O golpismo permanente ainda soluça, para provar que
pode ser acionado com mais força esse ano, enquanto Moraes responde dizendo que
sabe dessas manobras, mesmo as mais dissimuladas.
Sabe que Malafaia vive como bolsonarista intenso,
mesmo que pareça só na moita, tanto que mandou que seja intimado a explicar por
que chamou os generais do alto comando do Exército de cambada de frouxos e
covardes e omissos que não honram a farda que vestem.
Talvez não aconteça nada com Malafaia, que produziu
a ofensa em abril, mas Moraes avisa que, apesar das tentativas de cercá-lo, não
se sente intimidado. O ministro e o sistema de Justiça podem se sentir
exauridos, mas o serviço ainda está incompleto.
O 8 de janeiro é a data que mais representa a
tentativa de golpe, como teatro, mas não tem as principais figuras da trama
daquele dia. Os personagens da invasão de Brasília não são nem coadjuvantes nas
tentativas de explicar o que aconteceu.
Foram figurantes levados a Brasília por gente ainda
impune, os financiadores que repassaram recursos a laranjas e transformaram
essa dinheirama em dinheiro miúdo repartido entre os manés.

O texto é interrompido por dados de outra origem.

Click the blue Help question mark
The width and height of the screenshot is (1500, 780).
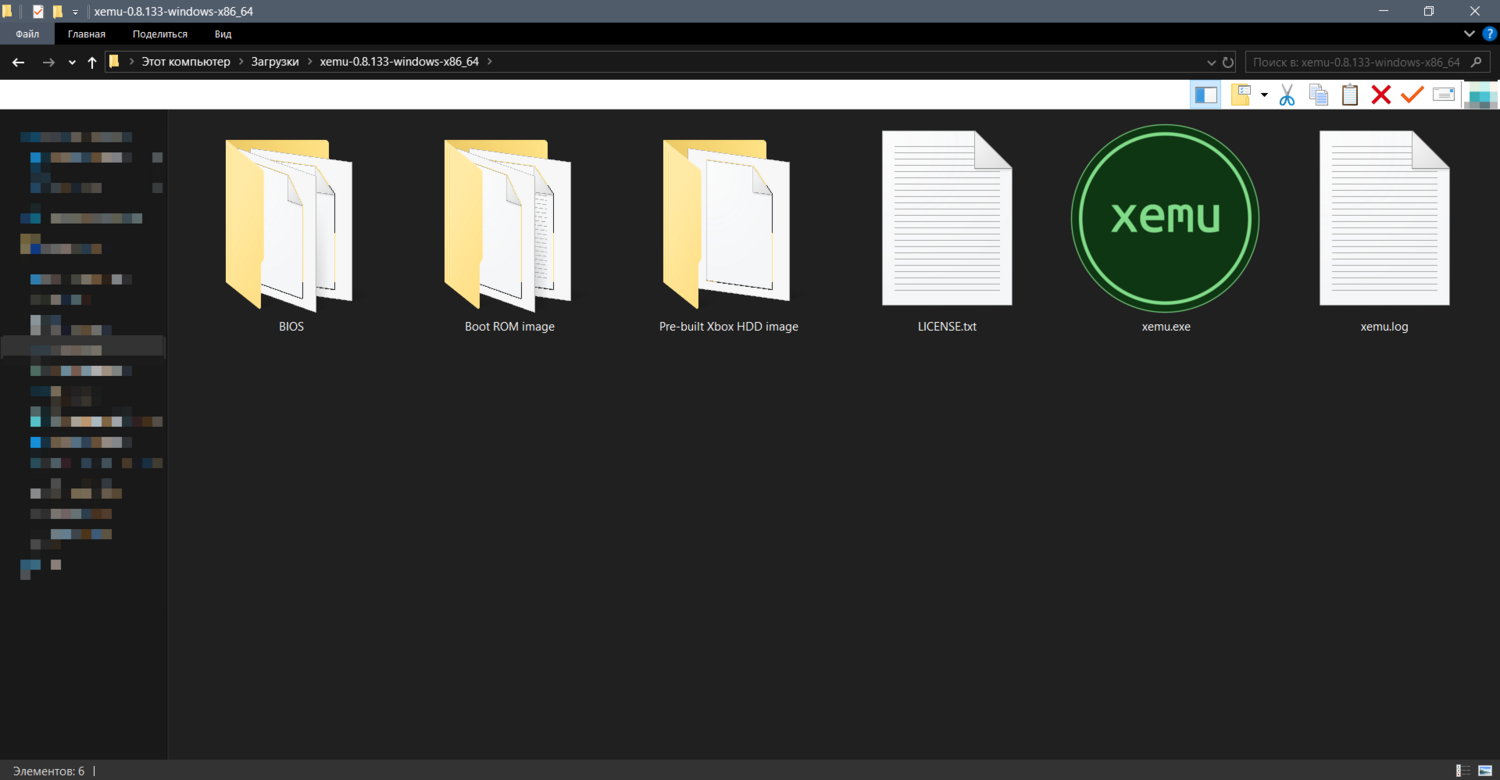pos(1489,34)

Os grandes financiadores do golpe, não só no 8 de
janeiro, são os personagens inalcançados até agora. Continuam atuando em
acampamentos virtuais do bolsonarismo, com bandeiras às costas, e a maioria
goza da certeza de que escapará.
Alcolumbre e Motta não podem ficar mal com essa
gente, que até 2018 atuava em suas cidades médias e pequenas apenas como
líderes reacionários, que todo mundo conhecia, e em algum momento assumiram a
condição de militantes fascistas.
No evento do ano passado no Planalto, no segundo
aniversário da invasão, o ministro Edson Fachin leu essa frase de discurso do
então presidente do STF, Luís Roberto Barroso:
“Os atentados de 8 de janeiro foram a face visível
de um movimento subterrâneo que articulava um golpe de Estado”.
Os integrantes dessa face visível foram expostos como criminosos e
condenados a até 17 anos de prisão. Mas o movimento golpista subterrâneo
continua. E nem é tão subterrâneo assim.
EM TEMPO: Na quinta-feira 08.01.2026 haverá manifestações nas principais cidades brasileira em defesa da democracia e da soberania e contra a anistia para os golpistas.